Estou a ponto de desistir de tudo… Não consigo sentir o tal espírito de Natal e ele já está nas ruas, praças e lojas desde o final de Outubro esbanjando alegria e luz. Respira-se Natal em Outubro e não há quem resista ao seu apelo simbólico, bem se vê… O mesmo Outubro que deixou-nos um rasto de dor, de desamparo e uma imensa tristeza.

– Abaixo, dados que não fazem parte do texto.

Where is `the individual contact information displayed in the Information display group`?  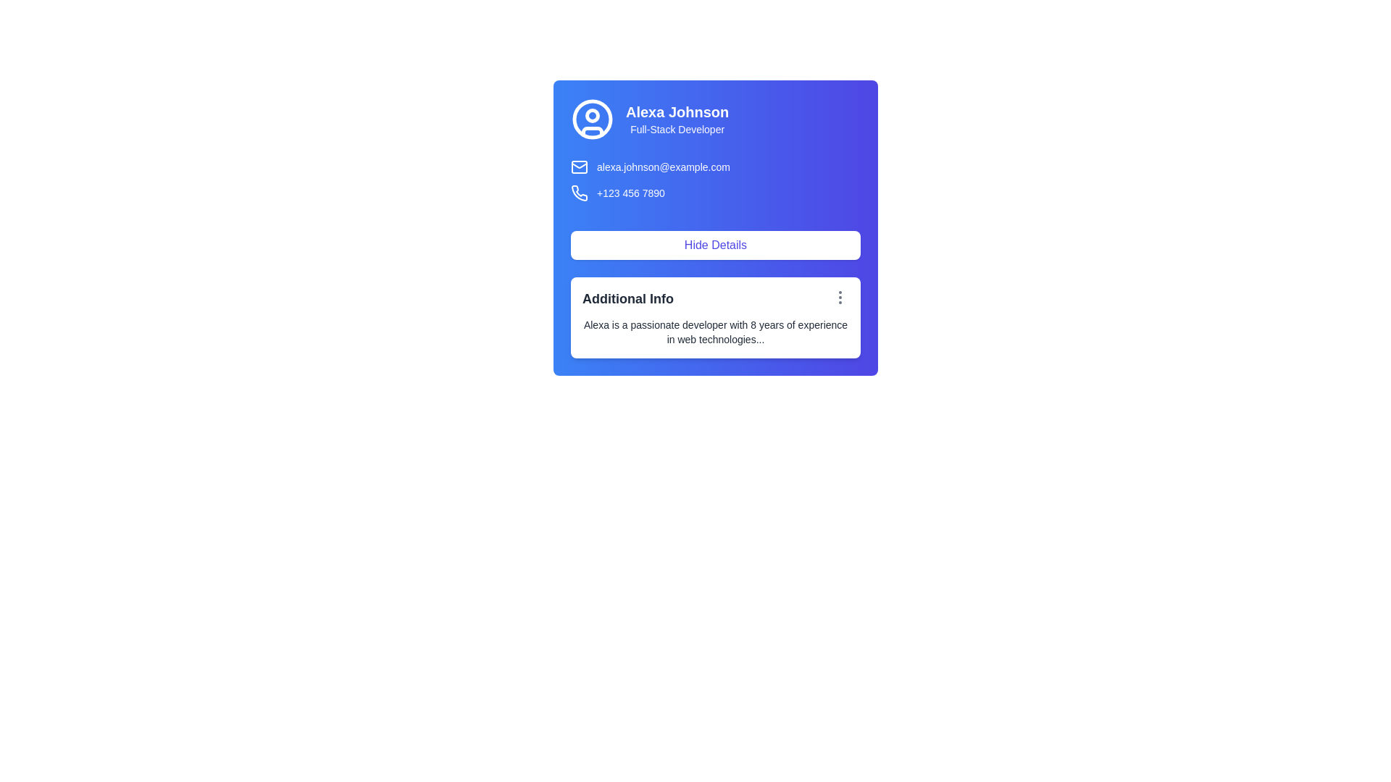 the individual contact information displayed in the Information display group is located at coordinates (716, 180).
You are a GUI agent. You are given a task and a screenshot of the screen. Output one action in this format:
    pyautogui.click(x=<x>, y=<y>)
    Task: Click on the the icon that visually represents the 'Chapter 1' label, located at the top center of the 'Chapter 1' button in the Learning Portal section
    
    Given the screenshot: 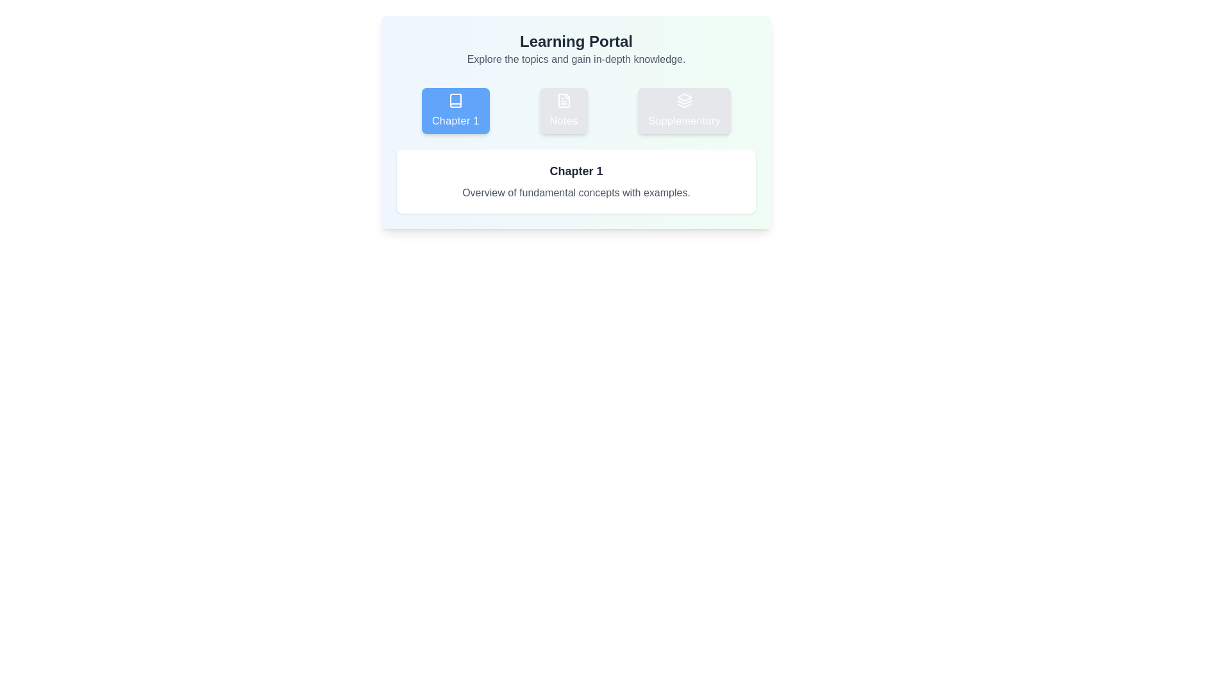 What is the action you would take?
    pyautogui.click(x=455, y=100)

Mais uma vez, relanceio o olhar sobre as caixas espalhadas a minha volta com enfeites de Natal de todos os tamanhos e cores e reunidos ao longo dos anos. As lágrimas temperadas de dor e saudade teimam a lavar a cara. Como é difícil aceitar a partida da pessoa querida, que foi parte vital de sua vida! Nada será igual. Nem o meu estado civil é o mesmo.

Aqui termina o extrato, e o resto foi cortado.